Unlike Mozart, Beethoven, Liszt or Chopin, Schubert was not a keyboard virtuoso. He played the piano only in the intimate gatherings known as Schubertiads. Nevertheless, he is certainly one of the greatest composers for piano, exploring the expressive potential of the keyboard in a succession of masterpieces for solo piano, piano duet, chamber music and song accompaniment. Therefore, it’s an event worth celebrating when Piano Street now publish his dances as well as his complete piano sonatas, which in addition to the previously available selection of Impromptus, Moments Musicaux and many other pieces give you the complete picture of Schubert as a composer for the piano.

The charming miniatures

The numerous dances now made available on our site are simple, graceful and melodic works, of which many are suitable for the intermediate player.

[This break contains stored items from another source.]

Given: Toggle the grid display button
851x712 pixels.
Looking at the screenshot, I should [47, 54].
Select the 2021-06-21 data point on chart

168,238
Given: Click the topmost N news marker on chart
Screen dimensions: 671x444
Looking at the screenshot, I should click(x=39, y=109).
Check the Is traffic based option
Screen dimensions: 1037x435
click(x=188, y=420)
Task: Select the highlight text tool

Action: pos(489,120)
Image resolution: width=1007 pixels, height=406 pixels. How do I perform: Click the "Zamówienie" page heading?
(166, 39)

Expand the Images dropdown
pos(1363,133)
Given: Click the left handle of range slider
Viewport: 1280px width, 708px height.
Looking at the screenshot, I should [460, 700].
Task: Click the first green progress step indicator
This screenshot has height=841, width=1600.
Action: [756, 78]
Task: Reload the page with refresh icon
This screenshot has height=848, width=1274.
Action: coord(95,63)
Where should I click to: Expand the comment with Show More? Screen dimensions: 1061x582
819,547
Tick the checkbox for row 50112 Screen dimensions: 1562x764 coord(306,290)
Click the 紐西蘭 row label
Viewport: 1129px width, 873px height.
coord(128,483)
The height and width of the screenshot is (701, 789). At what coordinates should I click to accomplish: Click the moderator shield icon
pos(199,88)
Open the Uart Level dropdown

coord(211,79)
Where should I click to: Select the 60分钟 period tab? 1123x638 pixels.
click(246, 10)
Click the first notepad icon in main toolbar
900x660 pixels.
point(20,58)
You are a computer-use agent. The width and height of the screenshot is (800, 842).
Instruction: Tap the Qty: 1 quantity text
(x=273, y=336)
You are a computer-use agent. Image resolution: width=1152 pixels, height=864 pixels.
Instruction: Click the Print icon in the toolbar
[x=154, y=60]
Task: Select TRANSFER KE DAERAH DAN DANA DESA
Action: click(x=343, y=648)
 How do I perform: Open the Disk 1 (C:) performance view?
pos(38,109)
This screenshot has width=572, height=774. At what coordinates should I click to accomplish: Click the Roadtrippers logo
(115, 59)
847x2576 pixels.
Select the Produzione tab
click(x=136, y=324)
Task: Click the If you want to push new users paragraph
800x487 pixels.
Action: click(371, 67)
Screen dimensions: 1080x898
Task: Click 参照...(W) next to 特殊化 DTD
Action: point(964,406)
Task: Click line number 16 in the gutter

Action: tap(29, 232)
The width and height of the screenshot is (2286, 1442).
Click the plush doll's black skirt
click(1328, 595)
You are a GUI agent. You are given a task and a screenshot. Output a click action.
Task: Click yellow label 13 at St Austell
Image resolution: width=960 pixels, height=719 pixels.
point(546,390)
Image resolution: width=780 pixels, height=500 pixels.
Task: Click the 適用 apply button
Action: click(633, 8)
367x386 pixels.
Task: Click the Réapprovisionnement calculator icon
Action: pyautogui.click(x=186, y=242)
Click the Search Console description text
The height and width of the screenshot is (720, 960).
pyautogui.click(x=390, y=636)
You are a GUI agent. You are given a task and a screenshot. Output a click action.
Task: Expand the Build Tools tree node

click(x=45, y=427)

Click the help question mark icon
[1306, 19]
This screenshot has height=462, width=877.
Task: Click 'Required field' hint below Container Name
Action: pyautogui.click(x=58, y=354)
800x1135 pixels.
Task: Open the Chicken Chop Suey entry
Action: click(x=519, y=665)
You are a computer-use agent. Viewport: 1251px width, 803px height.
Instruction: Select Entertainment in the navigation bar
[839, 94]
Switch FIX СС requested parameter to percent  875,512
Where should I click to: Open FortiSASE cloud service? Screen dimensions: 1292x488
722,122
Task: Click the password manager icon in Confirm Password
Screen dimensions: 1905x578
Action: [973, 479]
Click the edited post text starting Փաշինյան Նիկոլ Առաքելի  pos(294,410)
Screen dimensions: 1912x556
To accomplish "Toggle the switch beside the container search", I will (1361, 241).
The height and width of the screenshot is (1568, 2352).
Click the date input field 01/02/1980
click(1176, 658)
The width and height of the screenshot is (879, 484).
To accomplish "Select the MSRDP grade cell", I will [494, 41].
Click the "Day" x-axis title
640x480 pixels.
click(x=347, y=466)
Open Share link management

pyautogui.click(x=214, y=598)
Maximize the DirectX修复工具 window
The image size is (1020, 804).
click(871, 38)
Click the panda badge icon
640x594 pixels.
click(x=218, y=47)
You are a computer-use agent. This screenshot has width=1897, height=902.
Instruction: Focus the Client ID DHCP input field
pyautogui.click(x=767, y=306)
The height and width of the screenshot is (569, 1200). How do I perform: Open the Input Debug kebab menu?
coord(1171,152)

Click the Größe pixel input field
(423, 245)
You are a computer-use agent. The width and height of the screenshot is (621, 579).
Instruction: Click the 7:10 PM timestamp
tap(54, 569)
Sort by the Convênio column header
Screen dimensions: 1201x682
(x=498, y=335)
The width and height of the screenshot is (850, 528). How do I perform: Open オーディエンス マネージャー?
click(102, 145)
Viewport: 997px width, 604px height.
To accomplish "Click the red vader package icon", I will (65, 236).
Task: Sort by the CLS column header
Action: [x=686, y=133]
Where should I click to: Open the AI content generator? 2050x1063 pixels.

The dance was a part of Schubert’s output throughout his life. His ability to compose a steady stream of these charming miniatures contributed to what little public recognition and income he had; on the other hand, almost none of Schubert’s larger piano works were published during his lifetime. The sonatas were, if not a well-kept secret, practically unknown to the larger public.

The secret, great works

Between 1815 and 1828, Schubert began work on 23 piano sonatas. Of these, he only completed fourteen. The nine unfinished ones fall into three different categories: 1) fragments of sonata movements that break off after the exposition; 2) sonatas that seem more or less complete but where one or more movements might be missing; 3) sonatas that have unfinished movements. Some of these movements, where Schubert stopped writing at the point of recapitulation, can be considered complete in the sense that all the musical material needed is present – to finish them all you need to do is to repeat the exposition with the necessary adjustments (transposing secondary themes etc), possibly including a coda.

This raises a lot of questions for both editors and performers. Which works should be included in a “complete” edition of the sonatas, and in what order are they to be presented? Can incomplete sonata movements be performed at all? If you perform them, should you stop playing where Schubert left off or compose your own ending?

So, how many sonatas are there?

The most authoritative scholarly edition so far, Bärenreiter’s Neue Schubert Ausgabe (1996-2003), numbers 19 sonatas. However, the numbering encountered in most recordings and on most web pages listing Schubert works, runs to 21. Piano Street adopts this numbering and includes 21 works in our collection of Schubert sonatas.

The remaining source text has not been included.